合気道立技諸手取り呼吸法は人が毎日する呼吸を力として考え、力の伝達と自分の中の力のあり方を学ぶ稽古です。
合気道座技呼吸法の記事でも言いましたが、両手を押さえられている状態は非常に不利な体勢です。
この体勢から逆転をしなければいけません。
1. 立技諸手取り呼吸法
立技諸手取り呼吸法は、諸手取りという片腕を相手に両手で持たれた状態から始まります。
片腕を両手でガッチリ押さえられているとしたらこちらの自由はきかないでしょう。
普通に考えるとこの状態から相手を崩すのは難しいと言わざるをえないでしょう。
しかし合気道立技諸手取り呼吸法は相手をこの状態から相手を後ろに倒すことが出来ます。
さてどういう原理でこの難局が覆されるのでしょうか。
合気道の立技諸手取り呼吸法のポイントを解説していきましょう。
まず簡単に分かるのは当然のごとく力では無理だという事です。
一本腕に二本腕で勝つのは常識的に無理でしょう。
ここで使うのは呼吸力と「手を切る」動作です。
呼吸力については合気道呼吸力についての記事を参照して下さい。
合気道立技諸手取り呼吸法において、最初に行うことは、向きを変える動作です。
合気道の諸手取りの状態は逆半身の状態で相手に掴まれています。
相半身ではない理由は受け手の空いている手からの攻撃をされない位置で手を取る必要があるからです。

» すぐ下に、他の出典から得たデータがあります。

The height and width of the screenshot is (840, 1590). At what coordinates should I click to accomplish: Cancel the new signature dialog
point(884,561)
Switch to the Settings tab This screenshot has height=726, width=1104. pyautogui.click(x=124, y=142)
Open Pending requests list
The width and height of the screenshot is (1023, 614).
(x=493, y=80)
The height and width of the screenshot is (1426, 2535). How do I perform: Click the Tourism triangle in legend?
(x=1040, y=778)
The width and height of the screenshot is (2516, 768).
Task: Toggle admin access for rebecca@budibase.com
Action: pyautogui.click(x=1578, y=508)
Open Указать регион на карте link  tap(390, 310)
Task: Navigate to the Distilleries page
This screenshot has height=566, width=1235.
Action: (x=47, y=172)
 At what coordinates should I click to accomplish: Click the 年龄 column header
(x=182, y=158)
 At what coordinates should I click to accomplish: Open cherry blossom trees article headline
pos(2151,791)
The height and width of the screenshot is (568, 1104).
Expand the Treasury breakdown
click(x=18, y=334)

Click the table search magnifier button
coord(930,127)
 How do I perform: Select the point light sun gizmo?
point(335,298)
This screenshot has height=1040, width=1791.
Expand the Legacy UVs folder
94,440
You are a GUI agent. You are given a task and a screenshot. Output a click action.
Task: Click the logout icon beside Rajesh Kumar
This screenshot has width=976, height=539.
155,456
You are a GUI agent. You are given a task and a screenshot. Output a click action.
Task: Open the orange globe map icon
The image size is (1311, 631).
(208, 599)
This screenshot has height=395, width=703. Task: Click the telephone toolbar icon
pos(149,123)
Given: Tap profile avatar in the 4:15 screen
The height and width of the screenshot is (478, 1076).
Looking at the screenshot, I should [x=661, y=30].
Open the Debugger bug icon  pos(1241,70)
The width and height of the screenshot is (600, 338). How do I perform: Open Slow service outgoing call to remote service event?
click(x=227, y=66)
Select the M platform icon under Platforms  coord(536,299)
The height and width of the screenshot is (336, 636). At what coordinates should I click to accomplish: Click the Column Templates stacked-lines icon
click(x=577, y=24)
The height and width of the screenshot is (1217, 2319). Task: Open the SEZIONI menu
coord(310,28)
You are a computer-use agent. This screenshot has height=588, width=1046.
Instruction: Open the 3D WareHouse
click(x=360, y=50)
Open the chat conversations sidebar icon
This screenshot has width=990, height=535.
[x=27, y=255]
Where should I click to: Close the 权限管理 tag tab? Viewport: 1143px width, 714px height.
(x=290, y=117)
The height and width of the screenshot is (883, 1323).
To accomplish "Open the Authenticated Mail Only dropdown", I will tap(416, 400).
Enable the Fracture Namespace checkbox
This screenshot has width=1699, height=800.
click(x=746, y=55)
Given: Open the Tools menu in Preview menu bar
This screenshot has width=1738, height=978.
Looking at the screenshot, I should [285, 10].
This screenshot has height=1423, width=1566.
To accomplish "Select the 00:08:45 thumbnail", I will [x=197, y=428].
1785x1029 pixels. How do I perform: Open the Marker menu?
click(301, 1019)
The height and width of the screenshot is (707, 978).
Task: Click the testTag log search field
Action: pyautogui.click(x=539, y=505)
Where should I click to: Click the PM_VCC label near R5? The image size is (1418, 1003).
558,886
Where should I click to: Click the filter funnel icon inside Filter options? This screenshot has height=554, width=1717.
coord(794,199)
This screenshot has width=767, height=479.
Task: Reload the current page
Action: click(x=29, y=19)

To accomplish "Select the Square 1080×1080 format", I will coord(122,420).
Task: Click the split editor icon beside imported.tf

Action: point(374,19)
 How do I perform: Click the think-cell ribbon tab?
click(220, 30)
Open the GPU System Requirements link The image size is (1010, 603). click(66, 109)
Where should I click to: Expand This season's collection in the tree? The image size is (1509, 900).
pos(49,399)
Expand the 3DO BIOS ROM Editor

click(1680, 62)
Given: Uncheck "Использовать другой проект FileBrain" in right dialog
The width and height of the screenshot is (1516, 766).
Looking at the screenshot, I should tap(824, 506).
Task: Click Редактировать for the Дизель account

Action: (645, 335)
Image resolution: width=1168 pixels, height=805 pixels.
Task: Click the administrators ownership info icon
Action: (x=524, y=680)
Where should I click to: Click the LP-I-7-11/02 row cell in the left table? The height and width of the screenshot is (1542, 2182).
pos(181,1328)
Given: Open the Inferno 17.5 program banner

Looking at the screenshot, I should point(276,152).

この状態では相手は前にのめり込む様な形でこちらの手をとっています。
つまり手に対して相手の腕を通じて斜め上から力が来ています。
その力に抵抗してはいけません。
まずはその力の流れを変えることから始めます。
押してきている力に逆の力で逆らうのではなく、別方向に力の逃げ道を作ることで流れを変更しましょう。
具体的には、後ろ足を自分が向きたい方向につま先を向けた状態で前に出します。
同時に腰を少し下に落としながら腕をあげるのではなく肘を曲げます。
肘を曲げると片手の平は「お参り・お祈り」をしている位置になります。
その後、前に出した後ろ足が前足となる形で身体の向きを変えます。
この状態ですと、相手の手は接続が切れた状態となります。
人は何かを掴み続けるには小指と指の腹の部分が掴む対象に接していないと力を出し続ける事が出来ないからです。
この相手は容易に誘導する事が出来ます。
この状態で掴まれた腕を上に振り上げつつ、今度は後ろ足を斜め前の相手の後ろ方向に出します。
相手側にあしを出したらその方向に自身の身体の向きを変え振り下ろしましょう。
この状態では相手はつり上がった腕を誘導された後に後ろに倒される為、後方に投げられます
以上で合気道立技諸手取り呼吸法の流れは完了です。
2. 立技諸手取り呼吸法上達のコツ
合気道立技諸手取り呼吸法のコツは何でしょうか。
力で抵抗するのではなく、「向きを変える」「手の接点を切る」事ではないかと私は思いました。
力の向きを変えるを簡単に実感したい方は、誰かに協力してもらい次の動作をしてみて下さい。
相手にに拳を作ってもらいそれを自身の手の平を開いてくっつけた状態から押し合いをします。
押し合っている最中に手の平を横に向けてみて下さい。
驚くほど相手は崩れます。
予告なしに向きを変えられてしまった時、人の反射速度では防ぐのは難しいのではと私は思っています。
以上、合気道経験者の考える立技諸手取り呼吸法の上達のコツでした。